Explore a computer vision scenario
In this exercise you will use an application that simulates an AI-powered photo tagging application. The application enables you to upload images for analysis, and generates appropriate captions and tags.
This exercise should take approximately 15 minutes to complete.
Generate photo captions
Suppose you work in a web publishing organization that uses images in articles. For each image, you need to include a caption - either as a visible description of the image or as alt-text for screen-reading software.
- In a web browser, open the Photo Tagger app app at
https://aka.ms/photo-tagger
. - Use the Upload Image button to open image1.jpg.
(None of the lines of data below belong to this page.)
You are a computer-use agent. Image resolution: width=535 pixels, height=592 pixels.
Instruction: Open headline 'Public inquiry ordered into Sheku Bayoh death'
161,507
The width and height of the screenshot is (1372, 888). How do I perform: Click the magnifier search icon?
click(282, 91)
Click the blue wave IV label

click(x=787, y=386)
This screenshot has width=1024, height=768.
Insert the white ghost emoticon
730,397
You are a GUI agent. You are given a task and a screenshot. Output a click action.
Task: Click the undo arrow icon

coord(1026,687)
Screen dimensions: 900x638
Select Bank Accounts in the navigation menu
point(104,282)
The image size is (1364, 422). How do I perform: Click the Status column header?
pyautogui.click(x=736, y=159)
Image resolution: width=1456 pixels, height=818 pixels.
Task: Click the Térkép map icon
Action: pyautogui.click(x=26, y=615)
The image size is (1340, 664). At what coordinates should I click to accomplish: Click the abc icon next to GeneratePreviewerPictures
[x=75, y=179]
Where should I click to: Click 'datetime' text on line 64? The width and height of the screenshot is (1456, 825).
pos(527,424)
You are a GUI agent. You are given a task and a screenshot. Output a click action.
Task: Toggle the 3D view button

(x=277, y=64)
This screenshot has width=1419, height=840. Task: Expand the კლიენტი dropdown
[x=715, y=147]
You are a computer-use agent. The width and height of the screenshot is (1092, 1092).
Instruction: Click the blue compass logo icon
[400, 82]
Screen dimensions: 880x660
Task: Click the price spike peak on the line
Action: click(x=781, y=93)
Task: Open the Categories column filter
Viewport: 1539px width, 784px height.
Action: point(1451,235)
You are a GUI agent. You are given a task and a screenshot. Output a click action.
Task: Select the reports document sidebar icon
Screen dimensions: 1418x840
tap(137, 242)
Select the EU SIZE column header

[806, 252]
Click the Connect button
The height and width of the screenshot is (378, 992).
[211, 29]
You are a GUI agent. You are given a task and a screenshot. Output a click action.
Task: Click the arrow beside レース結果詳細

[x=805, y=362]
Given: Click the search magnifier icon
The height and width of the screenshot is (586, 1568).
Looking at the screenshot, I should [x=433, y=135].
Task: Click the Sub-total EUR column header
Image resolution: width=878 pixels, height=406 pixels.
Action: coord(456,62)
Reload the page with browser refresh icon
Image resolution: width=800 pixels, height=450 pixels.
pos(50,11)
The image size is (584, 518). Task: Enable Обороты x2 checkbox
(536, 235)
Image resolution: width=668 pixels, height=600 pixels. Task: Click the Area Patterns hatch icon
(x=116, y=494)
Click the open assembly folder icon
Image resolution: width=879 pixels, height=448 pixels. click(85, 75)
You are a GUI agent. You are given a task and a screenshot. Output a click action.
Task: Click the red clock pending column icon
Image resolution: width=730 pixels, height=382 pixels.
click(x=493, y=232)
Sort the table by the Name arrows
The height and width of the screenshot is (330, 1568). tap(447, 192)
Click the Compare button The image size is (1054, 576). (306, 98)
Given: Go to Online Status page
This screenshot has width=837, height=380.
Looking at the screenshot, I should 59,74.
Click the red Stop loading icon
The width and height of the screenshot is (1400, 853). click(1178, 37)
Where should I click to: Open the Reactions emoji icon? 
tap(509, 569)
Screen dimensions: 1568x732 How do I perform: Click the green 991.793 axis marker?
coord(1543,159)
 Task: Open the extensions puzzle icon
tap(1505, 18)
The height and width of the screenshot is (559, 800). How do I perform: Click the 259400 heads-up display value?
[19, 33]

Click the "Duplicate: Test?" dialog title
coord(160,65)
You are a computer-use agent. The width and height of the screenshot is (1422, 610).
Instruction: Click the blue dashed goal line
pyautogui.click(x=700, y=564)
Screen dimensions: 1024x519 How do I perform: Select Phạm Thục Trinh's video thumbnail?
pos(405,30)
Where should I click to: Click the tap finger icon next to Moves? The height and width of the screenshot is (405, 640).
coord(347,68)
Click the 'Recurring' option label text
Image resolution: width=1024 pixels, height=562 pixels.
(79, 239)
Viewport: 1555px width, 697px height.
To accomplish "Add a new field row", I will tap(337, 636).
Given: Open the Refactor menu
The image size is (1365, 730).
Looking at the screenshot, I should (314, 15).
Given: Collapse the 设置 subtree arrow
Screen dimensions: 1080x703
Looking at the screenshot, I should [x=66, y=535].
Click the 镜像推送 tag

When the image opens, wait for the analysis to finish and review the caption that is generated for the image.
- Repeat the process for images 2 and 3, reviewing the captions that are generated.
Read text
Images often contain text, and an AI technique called optical character recognition (OCR) can be used to detect and read it.
- Upload image4.jpg and review the generated caption.
- Note that the image in the text is detected and read.
Generate tags
Organizations that create and publish content often need to create and maintain a digital asset management solution - essentially a library of digital assets like images that can be searched based on relevant keywords, or tags.
- Upload any of the images and review the generated caption.
- Use the Suggested tags button to generate relevant tags for the image.
- Repeat the process to generate tags for the other images.
Note: The application used in this exercise is a simulation - there’s no actual AI computer vision service behind it. However, it’s based on real capabilities you can implement with Azure AI Foundry; and in particular, the Azure AI Vision service.